In certain types of viruses, the nucleocapsid is further surrounded by a membranous envelope, partly derived from host cell material. Most viral structure are smaller than even the smallest bacterial cells.

Viral Genome Structure

A virus’s genetic material can be RNA or DNA, and viral genome structure can be single-stranded or double-stranded in either case. Certain RNA viruses, such as the influenza virus, have an additional variation in the viral genome: instead of residing as a single molecule, it is segmented into many fragments, each of which may encode a different protein.

Because the segments of some plant viruses are present in different particles, reproduction requires a number of virions to co-infect a cell, complementing each other (multipartite genomes), The segmented form of double-stranded RNA is always present.

The viral genome structure varies widely; it can have as little as four genes or as many as 200. These genes can code for both structural and non-structural proteins, which include viral replication enzymes like RNA/DNA polymerases.

The two types of single-stranded RNA viral genome structure are (+) sense and () sense RNA. The former can function as mRNA, bind to ribosomes, and be translated into the appropriate proteins within the host cell.

As a result, it is contagious in and of itself. Minus () sense RNA, on the other hand, is only infectious in the presence of an RNA polymerase-active capsid protein.

As previously stated, this is required to convert the (-) RNA into its complementary (+) strand, which subsequently serves as a template for protein creation.

The most viral genome structure is double-stranded (dsDNA), however some smaller ones, such as parvoviruses, contain single-stranded (ssDNA).

Capsid structure

The protein coat, also known as the capsid, determines the form of a viral particle. The capsid is the outermost covering of non-enveloped viruses and is responsible for adhering the virus to a host cell’s surface.

It also protects nucleic acid against damaging environmental effects like UV light and desiccation, as well as acid and degradative enzymes found in the gastrointestinal system.

The capsid is made up of a number of components termed capsomers, each of which may include one or more protein kinds. For each viral type, the number of capsomers remains constant.
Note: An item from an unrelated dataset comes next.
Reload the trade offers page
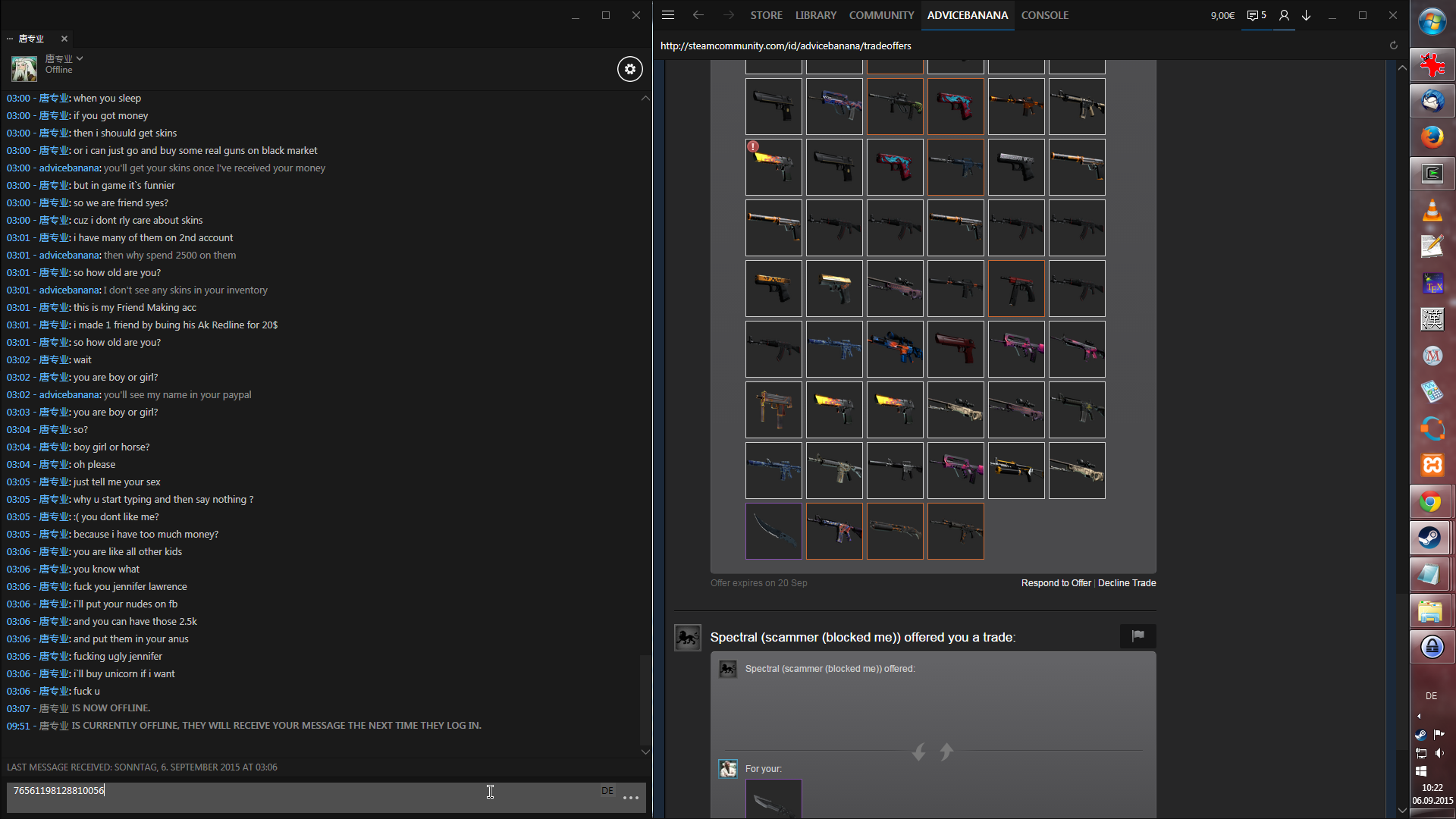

The minimal amount of protein-encoding RNA/DNA in the viral viral genome structure necessitates this repeating subunit assembly.

The capsomers have the ability to spontaneously engage with one another to form the completed capsid through a self-assembly process. If there were a huge number of different protein kinds, this would be very difficult to accomplish.
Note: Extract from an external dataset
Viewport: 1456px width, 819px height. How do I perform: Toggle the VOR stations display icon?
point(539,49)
Capsomers are stacked symmetrically, resulting in the icosahedral and helical capsid geometries. Either encased or non-enveloped viruses can have both forms. Complex viruses, such as bacteriophages, possess helical and icosahedral symmetry features.

Helical capsids

When seen under an electron microscope, a variety of plant viruses, including the well-studied tobacco mosaic virus, exhibit a rod-like shape.

A helical arrangement of capsomers produces a tube or cylinder with space in the centre for the nucleic acid element, which fits into a groove on the inside.

The composition of the protein(s) that make up the capsomers determines the helix’s diameter, while the size of the nucleic acid core determines its length.

Capsids with an icosahedral shape A regular three-dimensional form with 20 triangular faces and 12 points or corners is known as an icosahedron. Overall, the capsids viral structure has a roughly spherical appearance.

The viral envelope

An enveloped Virus

Animal viruses have a considerably higher prevalence of envelopes than plant viruses. The lipid bilayer that protects an enveloped virus is derived from a prior host’s nuclear or cytoplasmic membrane.

However, proteins (typically glycoproteins) encoded by the virus’s own genome are embedded in this. These may protrude from the virion’s surface as spikes, which may aid the virus’s ability to adhere to or infiltrate its host cell.

The envelope is more vulnerable to environmental stresses than the capsid, therefore the virus requires moisture to survive. As a result, such viruses are spread through bodily fluids such as blood (e.g. hepatitis B virus) or respiratory secretions (e.g. influenza virus).